# WORK INSTRUCTIONS
From the entries below, write out exactly the lines between the line holding "Confirm with the OK button" and the line holding "Select Change folder and search options", inclusive, excluding any pictures.

# TASK INPUT
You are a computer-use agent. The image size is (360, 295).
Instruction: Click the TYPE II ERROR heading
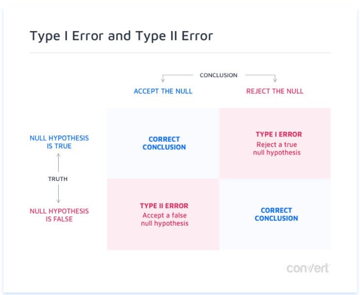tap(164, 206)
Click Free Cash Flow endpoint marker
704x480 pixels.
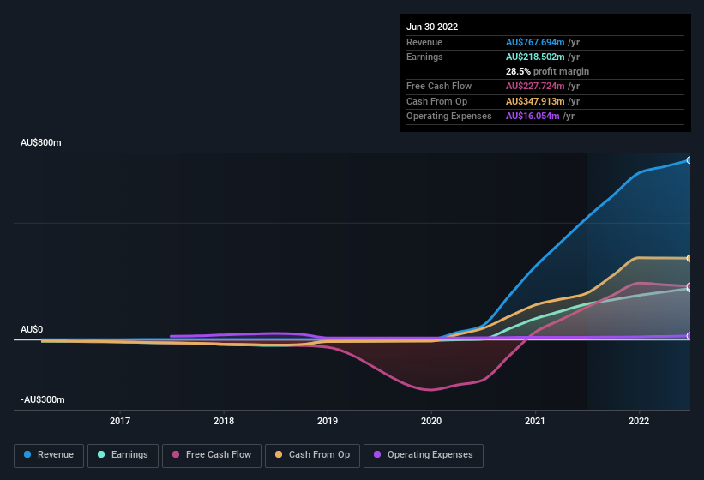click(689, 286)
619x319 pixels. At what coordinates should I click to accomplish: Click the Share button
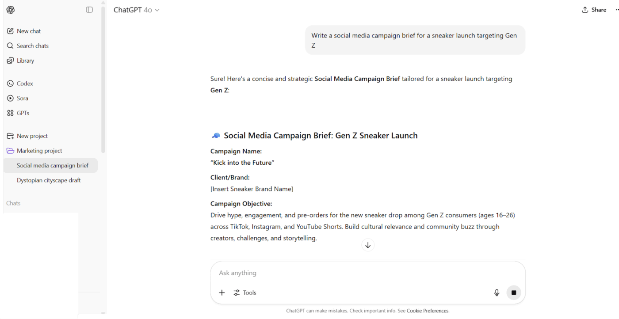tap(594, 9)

---

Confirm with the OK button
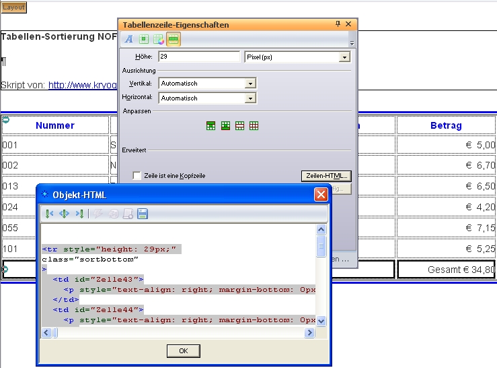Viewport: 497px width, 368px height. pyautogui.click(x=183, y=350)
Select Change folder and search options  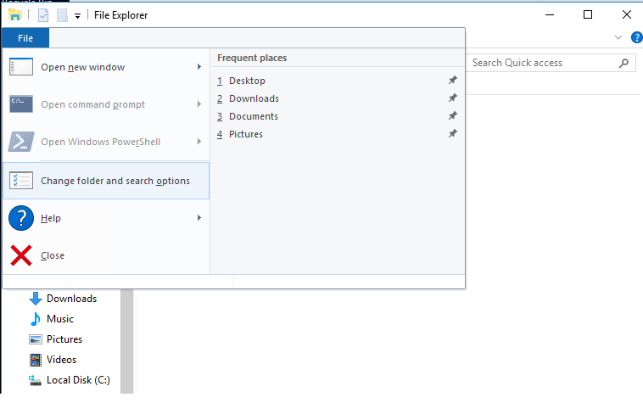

* * *

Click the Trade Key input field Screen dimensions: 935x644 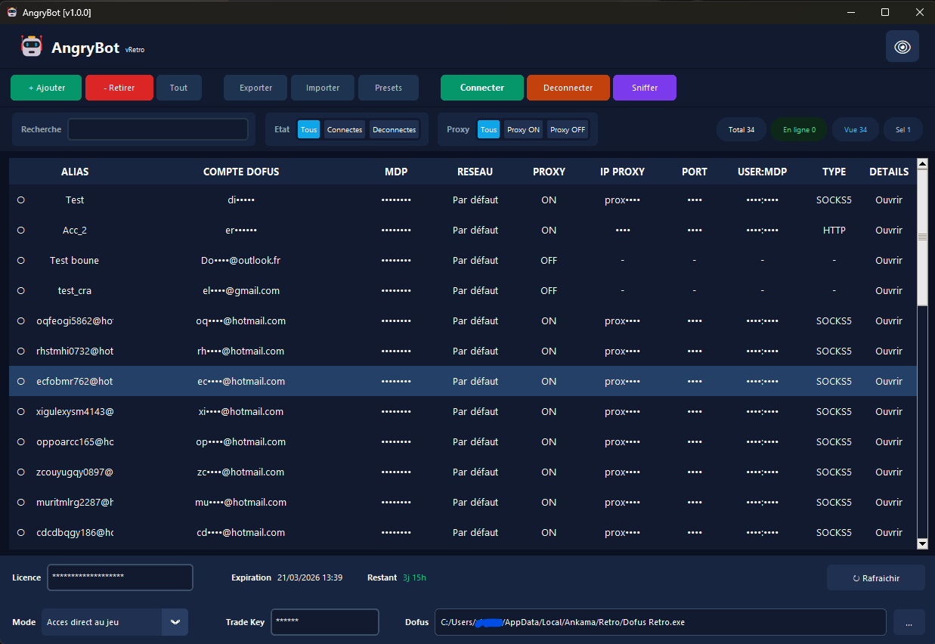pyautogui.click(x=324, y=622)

# YOUR SOLUTION
Confirm with the OK button
Viewport: 497px width, 368px height. pyautogui.click(x=183, y=350)
Select Change folder and search options  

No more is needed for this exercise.